There, Stepanenko and colleagues — Paris-based investigative correspondent Lori Hinnant and Ukraine photographer Evgeniy Maloletka — found a former Ukrainian soldier in hiding after being tortured three times by occupying Russian forces. His disturbing tale supplied the narrative for an exclusive investigation that uncovered 10 torture sites — including one in a kindergarten.
The journalists spoke to 15 survivors of Russian torture in the Kharkiv region and two families whose loved ones had disappeared, and confirmed eight men — all but one civilians — were killed under torture in Russian custody. At a mass grave site in the Izium woods, at least 30 of more than 440 bodies bore visible evidence of torture and some of the exhumed had bound wrists.
The reporting revealed arbitrary, widespread, routine torture of civilians and soldiers alike in Izium, which served as a hub for Russian soldiers for nearly seven months. Ukraine recaptured the city in mid-September.
Along with locating the torture sites, the AP gained access to five, arriving before even war crimes investigators. One was viscerally described in the reporting as a deep sunless pit in a residential compound with dates carved in the brick wall; another as a clammy underground jail that reeked of urine and rotting food.
The all-formats package immediately resonated, used widely by AP members and customers. The video, edited by multiformat journalist Allen Breed, had 145,000 views on Twitter alone, while the striking presentation by photo editor Alyssa Goodman kept readers riveted.

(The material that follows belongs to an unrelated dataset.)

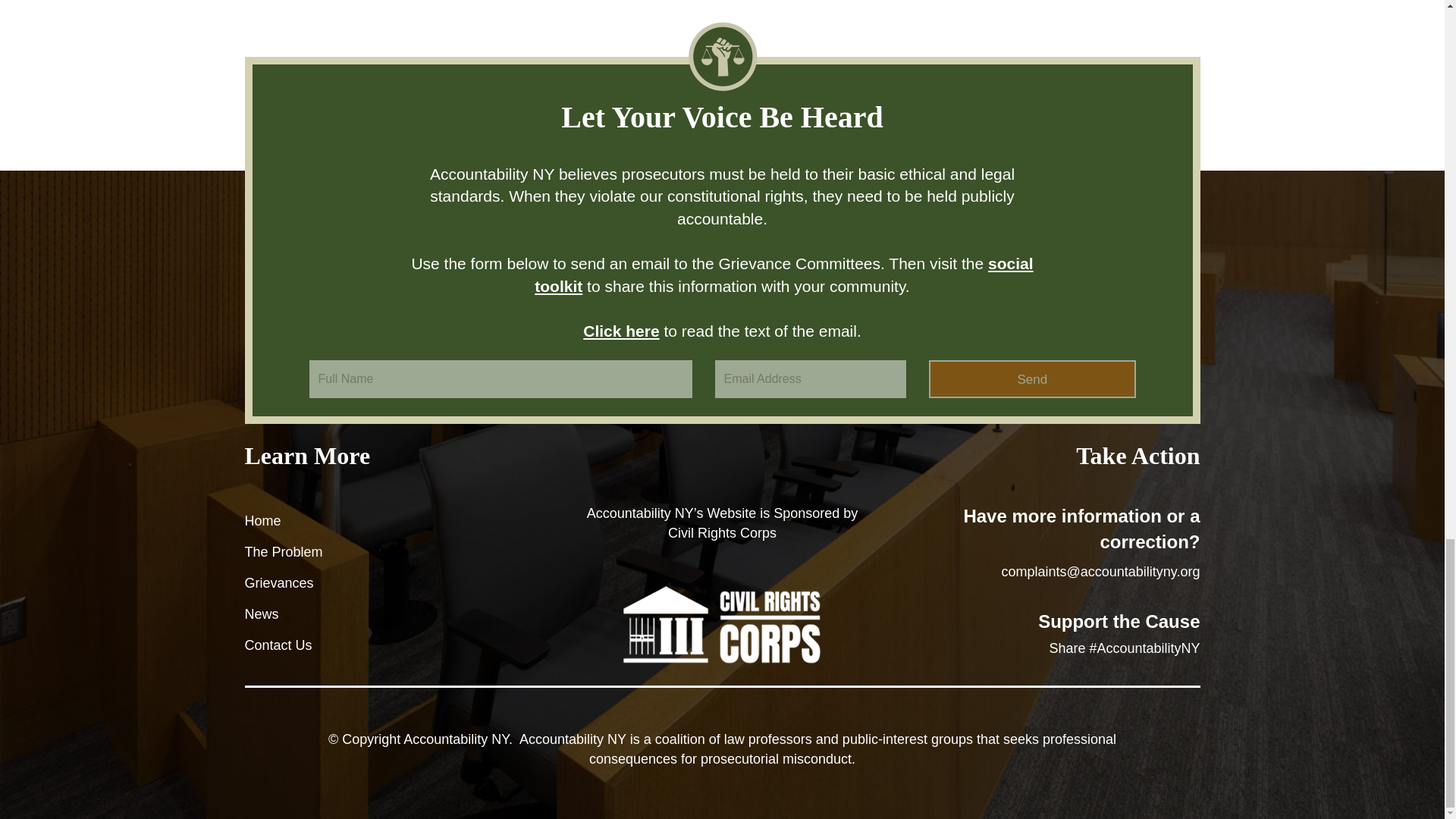
footer-logo (722, 624)
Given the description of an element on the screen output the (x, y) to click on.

Readers called the coverage harrowing, and U.S. Sen. Rob Portman of Ohio called it horrifying.
But the biggest impact was likely on Andriy Kotsar.
Kotsar, the former soldier staying among monks he credits with saving him, was thought dead. The Russians had confiscated the 26-year-old’s identity documents and he was accordingly terrified to go anywhere, with no way to contact loved ones. The AP verified his identity, contacted Ukrainian officials to get him new identity papers and was there when he made his first phone call to tell friends and family he was indeed “alive and in one piece.” For the first time in days, he had a real smile on his face.
For a gritty, deeply reported all-formats investigation that made an impact, exposing evidence of Russian war crimes and the human consequences, Hinnant, Stepanenko and Maloletka earn AP’s Best of the Week — First Winner honors.